Finding cubic residues modulo $9$

Question

I wish to find all cubic residues modulo $9$, i.e., all invertible classes $A$ modulo $9$ such that the congruence $X^3 \equiv_{9} A$ is solvable. I have so far determined that the invertible classes are $1, 2, 4, 5, 7, 8$. How do I now best determine those invertible classes for which the congruence is solvable and eliminate those for which it is not?

Evidently, one can just represent any number as $9k+r$, $0 ≤ r < 9$ which, on cubing, gives $729k^3 + 243k^2r+ 27kr^2 + r^3 \equiv_{9} r^3$, and then plug every allowable number for $r$ and obtain its residue..., but I am hoping to find a more efficient way.

Answer 1

We can take your idea about representing any number as $r+9k$ but instead consider every number can be represented as $r+3k$, with $r$ being its residue class mod $3$ so $0\le r \le 2$.

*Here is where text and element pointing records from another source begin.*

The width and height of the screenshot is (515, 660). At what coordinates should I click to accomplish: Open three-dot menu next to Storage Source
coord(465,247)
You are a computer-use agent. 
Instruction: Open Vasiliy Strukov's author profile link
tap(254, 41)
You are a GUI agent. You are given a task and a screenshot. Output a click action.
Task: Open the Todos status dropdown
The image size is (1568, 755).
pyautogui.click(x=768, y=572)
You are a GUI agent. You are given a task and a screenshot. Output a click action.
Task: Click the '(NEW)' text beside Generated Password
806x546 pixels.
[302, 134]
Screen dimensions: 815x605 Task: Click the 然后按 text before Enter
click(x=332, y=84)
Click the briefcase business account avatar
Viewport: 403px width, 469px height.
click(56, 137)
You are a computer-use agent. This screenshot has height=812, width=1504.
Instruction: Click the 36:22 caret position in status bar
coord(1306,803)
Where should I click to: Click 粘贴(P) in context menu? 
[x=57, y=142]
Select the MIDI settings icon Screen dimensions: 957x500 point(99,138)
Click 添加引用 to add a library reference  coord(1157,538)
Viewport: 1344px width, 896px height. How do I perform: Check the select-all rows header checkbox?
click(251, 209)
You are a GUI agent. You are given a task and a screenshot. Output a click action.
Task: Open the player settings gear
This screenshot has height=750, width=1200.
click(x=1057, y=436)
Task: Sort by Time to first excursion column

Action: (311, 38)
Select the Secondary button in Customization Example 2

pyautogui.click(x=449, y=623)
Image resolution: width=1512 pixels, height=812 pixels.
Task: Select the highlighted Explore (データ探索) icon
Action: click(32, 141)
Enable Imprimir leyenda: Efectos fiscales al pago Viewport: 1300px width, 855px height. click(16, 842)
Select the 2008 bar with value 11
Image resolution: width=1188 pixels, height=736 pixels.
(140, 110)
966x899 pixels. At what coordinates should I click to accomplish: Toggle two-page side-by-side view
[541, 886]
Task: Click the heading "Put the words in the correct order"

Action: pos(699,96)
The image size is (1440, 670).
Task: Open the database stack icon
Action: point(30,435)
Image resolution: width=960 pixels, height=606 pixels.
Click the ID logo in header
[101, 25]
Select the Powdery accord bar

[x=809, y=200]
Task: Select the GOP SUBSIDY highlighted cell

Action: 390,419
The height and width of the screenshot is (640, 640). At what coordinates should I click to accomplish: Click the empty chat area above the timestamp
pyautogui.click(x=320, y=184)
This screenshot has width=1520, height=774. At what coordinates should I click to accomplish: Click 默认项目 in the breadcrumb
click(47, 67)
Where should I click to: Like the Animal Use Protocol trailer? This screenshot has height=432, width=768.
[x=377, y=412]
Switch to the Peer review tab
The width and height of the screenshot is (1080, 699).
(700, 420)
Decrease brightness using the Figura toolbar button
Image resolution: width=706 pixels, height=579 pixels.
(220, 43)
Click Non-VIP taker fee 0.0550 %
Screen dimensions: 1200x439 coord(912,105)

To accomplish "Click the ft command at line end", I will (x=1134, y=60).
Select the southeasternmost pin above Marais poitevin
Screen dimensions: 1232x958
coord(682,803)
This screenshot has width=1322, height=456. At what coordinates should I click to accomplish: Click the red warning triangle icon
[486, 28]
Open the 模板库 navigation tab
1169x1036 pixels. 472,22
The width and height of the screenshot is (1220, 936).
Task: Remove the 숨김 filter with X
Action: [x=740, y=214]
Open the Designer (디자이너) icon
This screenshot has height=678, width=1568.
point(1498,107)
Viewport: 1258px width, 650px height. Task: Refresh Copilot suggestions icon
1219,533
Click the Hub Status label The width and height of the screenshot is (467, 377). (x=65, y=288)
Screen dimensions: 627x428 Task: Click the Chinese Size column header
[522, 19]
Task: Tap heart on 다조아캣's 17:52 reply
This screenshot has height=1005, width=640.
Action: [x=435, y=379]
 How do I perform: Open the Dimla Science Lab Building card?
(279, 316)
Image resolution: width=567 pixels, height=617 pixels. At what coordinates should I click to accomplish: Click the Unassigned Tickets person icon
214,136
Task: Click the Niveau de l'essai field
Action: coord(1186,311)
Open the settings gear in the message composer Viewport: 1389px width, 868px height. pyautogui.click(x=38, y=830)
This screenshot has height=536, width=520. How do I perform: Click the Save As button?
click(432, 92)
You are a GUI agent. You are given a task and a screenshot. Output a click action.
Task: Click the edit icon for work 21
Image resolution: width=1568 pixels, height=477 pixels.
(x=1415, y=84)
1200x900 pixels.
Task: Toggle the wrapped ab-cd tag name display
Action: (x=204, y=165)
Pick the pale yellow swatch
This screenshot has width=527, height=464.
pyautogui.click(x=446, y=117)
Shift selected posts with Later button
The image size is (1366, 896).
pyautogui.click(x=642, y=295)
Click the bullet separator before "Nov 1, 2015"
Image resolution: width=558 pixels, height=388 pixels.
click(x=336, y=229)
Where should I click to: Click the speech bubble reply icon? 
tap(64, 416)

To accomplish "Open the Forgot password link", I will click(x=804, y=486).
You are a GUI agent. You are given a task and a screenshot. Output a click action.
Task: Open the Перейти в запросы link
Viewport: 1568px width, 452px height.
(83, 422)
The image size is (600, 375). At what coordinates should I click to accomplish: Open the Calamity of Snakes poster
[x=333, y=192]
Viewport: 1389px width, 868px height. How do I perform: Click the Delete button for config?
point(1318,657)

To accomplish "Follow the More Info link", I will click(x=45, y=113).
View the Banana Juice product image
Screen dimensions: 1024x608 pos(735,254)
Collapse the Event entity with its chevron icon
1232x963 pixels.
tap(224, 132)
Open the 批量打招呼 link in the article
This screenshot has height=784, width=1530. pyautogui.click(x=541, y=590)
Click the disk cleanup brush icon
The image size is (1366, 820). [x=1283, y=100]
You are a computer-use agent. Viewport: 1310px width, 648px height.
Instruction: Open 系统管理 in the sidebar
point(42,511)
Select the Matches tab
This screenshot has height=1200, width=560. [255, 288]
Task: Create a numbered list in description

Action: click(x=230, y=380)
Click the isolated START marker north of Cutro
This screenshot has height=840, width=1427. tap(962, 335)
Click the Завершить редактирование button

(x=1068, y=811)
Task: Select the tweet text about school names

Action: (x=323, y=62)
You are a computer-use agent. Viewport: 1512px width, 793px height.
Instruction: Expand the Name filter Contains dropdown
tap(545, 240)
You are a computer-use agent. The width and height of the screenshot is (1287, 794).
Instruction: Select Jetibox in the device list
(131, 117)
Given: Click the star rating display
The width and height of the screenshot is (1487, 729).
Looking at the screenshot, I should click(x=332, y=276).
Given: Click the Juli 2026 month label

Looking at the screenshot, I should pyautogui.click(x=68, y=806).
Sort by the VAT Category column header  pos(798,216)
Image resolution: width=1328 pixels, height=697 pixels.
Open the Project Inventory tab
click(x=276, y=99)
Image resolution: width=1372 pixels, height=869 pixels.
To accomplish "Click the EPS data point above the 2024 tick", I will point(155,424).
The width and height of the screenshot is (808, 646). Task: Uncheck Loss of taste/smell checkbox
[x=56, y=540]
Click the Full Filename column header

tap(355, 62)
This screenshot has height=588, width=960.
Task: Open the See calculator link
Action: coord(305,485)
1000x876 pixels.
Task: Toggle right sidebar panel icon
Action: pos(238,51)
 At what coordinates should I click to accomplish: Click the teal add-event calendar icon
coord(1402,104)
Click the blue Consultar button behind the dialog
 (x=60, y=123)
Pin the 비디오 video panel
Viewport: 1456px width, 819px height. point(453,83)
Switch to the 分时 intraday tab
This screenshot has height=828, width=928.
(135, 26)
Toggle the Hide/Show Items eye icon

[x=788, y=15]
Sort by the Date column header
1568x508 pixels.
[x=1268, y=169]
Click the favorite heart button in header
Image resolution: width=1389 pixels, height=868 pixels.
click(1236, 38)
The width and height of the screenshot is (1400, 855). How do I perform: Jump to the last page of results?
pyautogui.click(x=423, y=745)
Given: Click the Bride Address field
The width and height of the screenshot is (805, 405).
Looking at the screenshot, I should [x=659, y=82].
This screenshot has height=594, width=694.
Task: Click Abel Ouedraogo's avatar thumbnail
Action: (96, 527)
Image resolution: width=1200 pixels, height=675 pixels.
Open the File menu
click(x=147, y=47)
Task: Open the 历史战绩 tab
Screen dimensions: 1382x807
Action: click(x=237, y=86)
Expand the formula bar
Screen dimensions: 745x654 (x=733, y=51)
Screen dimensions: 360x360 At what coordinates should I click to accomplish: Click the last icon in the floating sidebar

By expanding the binomial all other terms are divisible by $9$ except the first: $(r+3k)^3 = r^3 \mod 9$. So it turns out its residue class mod $3$ determines the cubic residue mod $9$ uniquely! That's simple enough to see by cubing $0,1,2$ we see $0,1,8$ are the only cubic residues mod $9$.

Answer 2

Use the fact that if and only if $r$ is a cubic residue, so is $-r$. So given the set $\{1,2,4,5,7,8\}\equiv\{\pm1,\pm2,\pm4\}$ you need to run trials only on $1,2,4$. These cubes are easy to figure and the only additive-inverse pair you end up with is $\pm1\equiv\{1,8\}$.